# Prop Pitch Suggestions for 115 Mercury Optimax



## channa (Nov 17, 2007)

We have a 2009 Alumacraft Navigator Series 175 Sport with a 115 Mercury Optimax, and have a difficult time getting onto plane. Once we are on plane the boat runs just fine, it just seems to take a long time to get leveled out. I have had people suggest we get a different prop, but we are uncertain what pitch to get. Can anyone out there offer up a suggestion for this boat/motor configuration? 

thank you in advance for your opinions.

Channa


----------



## Misdirection (Jul 16, 2012)

Generally speaking the prop the manufacturer put on it is the correct one. Have you looked into a hydrofoil or trim tabs?

Sent from my DROID RAZR using Ohub Campfire mobile app


----------



## Bassbme (Mar 11, 2012)

You haven't given enough info to really make a suggestion. What are your RPMs reading as you run down the lake at wide open throttle? A person really needs to know that before they can make a suggestion. I know on my boat we went to a 4 blade prop and it increased the hole shot by leaps and bounds. The boat literally jumps up on plane. We had to go down in pitch because of the loss of RPM the extra blade caused, and lost a considerable amount of top end speed (7 mph) but the boat handles rock solid, where as it was pretty squirrely at speed prior to changing the prop. But you really need to post the prop you're running and the RPM at WOT before you can really be given any kind of solid advice. 

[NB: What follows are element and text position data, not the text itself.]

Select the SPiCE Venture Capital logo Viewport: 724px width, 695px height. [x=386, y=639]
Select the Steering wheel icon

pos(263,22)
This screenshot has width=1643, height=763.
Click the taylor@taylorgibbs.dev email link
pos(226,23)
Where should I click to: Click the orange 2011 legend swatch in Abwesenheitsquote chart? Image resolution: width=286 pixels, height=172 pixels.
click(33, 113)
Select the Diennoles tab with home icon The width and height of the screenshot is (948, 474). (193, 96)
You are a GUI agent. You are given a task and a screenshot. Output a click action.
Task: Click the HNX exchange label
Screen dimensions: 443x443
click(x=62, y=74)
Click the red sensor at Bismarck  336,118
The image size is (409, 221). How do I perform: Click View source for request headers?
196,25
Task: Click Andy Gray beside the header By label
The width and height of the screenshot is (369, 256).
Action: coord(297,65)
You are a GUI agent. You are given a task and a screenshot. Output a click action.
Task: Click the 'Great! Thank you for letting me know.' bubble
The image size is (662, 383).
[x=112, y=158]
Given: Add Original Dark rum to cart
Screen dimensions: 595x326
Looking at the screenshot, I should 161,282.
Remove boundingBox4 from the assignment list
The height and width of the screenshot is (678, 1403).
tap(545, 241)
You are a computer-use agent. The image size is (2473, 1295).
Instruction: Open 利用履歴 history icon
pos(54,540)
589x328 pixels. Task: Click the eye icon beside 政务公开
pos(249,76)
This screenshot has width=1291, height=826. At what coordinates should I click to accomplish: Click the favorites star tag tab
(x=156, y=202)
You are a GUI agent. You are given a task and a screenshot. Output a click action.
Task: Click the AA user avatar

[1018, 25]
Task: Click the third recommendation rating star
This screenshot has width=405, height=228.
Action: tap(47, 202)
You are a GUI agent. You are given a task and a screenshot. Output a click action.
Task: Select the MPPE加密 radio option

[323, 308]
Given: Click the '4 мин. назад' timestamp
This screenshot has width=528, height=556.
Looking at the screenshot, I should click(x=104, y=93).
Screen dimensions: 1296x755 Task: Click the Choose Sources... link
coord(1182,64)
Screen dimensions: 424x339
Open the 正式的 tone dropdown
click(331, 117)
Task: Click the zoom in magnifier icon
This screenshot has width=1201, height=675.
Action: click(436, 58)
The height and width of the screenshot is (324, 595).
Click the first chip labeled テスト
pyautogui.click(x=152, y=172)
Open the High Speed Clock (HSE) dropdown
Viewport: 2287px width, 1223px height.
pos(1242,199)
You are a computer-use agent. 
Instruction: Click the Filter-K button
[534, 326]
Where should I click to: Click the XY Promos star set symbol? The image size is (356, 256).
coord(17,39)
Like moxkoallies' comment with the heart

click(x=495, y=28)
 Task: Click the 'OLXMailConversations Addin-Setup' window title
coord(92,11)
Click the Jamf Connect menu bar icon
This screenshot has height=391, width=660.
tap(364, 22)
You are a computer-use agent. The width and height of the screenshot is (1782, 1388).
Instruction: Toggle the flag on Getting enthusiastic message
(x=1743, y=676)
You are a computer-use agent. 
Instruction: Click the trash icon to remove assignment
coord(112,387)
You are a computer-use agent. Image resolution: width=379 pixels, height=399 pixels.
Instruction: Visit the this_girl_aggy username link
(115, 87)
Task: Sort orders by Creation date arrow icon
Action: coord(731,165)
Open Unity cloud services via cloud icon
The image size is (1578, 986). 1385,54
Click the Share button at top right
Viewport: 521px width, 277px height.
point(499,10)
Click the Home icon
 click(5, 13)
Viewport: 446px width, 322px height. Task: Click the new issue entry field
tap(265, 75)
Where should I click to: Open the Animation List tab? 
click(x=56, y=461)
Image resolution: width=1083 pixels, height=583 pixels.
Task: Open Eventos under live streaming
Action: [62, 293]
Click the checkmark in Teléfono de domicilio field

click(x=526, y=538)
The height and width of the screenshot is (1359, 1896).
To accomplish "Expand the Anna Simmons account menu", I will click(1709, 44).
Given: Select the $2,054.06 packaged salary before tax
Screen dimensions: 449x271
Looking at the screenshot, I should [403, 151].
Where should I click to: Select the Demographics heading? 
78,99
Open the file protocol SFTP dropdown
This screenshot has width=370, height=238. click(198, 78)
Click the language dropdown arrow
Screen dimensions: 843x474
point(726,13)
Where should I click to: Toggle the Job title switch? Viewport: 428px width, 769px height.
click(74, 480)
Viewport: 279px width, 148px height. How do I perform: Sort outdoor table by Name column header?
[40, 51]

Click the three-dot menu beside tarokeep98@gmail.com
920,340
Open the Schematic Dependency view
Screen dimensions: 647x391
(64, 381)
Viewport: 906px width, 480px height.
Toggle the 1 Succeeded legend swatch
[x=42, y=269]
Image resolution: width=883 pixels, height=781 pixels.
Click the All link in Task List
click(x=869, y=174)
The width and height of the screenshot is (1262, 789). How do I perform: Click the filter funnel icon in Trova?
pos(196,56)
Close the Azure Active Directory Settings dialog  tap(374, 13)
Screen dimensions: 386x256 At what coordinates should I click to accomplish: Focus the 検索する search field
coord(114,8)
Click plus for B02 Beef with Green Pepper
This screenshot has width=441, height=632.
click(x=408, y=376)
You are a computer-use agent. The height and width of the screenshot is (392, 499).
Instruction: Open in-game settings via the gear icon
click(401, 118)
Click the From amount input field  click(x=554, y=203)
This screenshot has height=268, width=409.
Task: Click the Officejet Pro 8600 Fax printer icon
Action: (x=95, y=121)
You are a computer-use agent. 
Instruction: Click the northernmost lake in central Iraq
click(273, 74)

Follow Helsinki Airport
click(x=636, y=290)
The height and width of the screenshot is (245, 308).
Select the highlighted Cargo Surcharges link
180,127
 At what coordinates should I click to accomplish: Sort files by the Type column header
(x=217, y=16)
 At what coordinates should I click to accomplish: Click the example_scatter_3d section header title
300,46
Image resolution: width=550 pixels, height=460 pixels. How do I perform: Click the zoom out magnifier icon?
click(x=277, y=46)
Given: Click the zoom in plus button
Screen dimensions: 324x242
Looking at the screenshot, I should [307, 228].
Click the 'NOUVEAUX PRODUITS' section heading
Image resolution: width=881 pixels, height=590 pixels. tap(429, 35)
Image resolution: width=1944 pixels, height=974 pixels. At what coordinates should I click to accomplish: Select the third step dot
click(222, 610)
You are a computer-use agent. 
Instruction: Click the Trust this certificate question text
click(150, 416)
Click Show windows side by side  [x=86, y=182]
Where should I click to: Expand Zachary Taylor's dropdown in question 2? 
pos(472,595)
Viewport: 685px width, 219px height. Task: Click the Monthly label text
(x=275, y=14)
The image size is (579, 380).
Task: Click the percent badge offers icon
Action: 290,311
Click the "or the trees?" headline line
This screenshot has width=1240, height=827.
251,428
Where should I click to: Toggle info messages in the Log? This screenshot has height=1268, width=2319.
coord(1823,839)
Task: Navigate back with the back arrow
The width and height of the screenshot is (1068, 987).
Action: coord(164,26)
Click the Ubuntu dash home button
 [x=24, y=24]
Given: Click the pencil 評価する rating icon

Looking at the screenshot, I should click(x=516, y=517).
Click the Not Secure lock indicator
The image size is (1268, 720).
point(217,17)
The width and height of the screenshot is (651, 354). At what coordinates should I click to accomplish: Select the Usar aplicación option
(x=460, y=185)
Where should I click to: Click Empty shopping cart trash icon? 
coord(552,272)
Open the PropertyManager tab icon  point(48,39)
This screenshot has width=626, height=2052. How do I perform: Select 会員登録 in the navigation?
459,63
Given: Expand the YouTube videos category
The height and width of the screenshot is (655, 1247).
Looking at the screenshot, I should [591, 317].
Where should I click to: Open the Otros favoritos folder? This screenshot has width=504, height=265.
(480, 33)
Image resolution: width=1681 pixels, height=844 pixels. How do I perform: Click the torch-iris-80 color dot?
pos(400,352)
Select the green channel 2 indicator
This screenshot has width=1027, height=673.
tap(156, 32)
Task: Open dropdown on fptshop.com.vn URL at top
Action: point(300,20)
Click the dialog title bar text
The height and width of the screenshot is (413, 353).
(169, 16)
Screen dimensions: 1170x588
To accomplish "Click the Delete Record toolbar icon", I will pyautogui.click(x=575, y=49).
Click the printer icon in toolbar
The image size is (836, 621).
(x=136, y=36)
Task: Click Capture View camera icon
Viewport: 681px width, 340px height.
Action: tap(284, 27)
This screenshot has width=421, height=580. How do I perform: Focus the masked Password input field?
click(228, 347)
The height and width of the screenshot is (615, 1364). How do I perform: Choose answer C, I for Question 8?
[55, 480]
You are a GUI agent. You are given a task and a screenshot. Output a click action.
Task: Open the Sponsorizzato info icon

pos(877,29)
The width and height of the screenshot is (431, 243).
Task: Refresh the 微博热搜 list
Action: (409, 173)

Also .... in looking up the specs for your engine I see the rpm range is 5,000 - 5750 so you'll need a prop that is going to keep you within that operating range. 

This is a link to a test that Mercury did for your exact boat. It shows speed, RPM at wide open throttle, fuel mileage etc. At the bottom of the page it tells what prop they ran on the boat. It shows them running a 13" diameter, 19" pitch aluminum prop.

http://www.mercurymarine.com/engines/engine-tests/boat-house-bulletin/?ID=481&


Addition: Also ..... don't take these questions as a slight of any sort .... just asking ..... I assume you're trimming the engine all the way down when you're starting out? And that you're letting it get up on plane and gaining some speed before you start trimming it up?


----------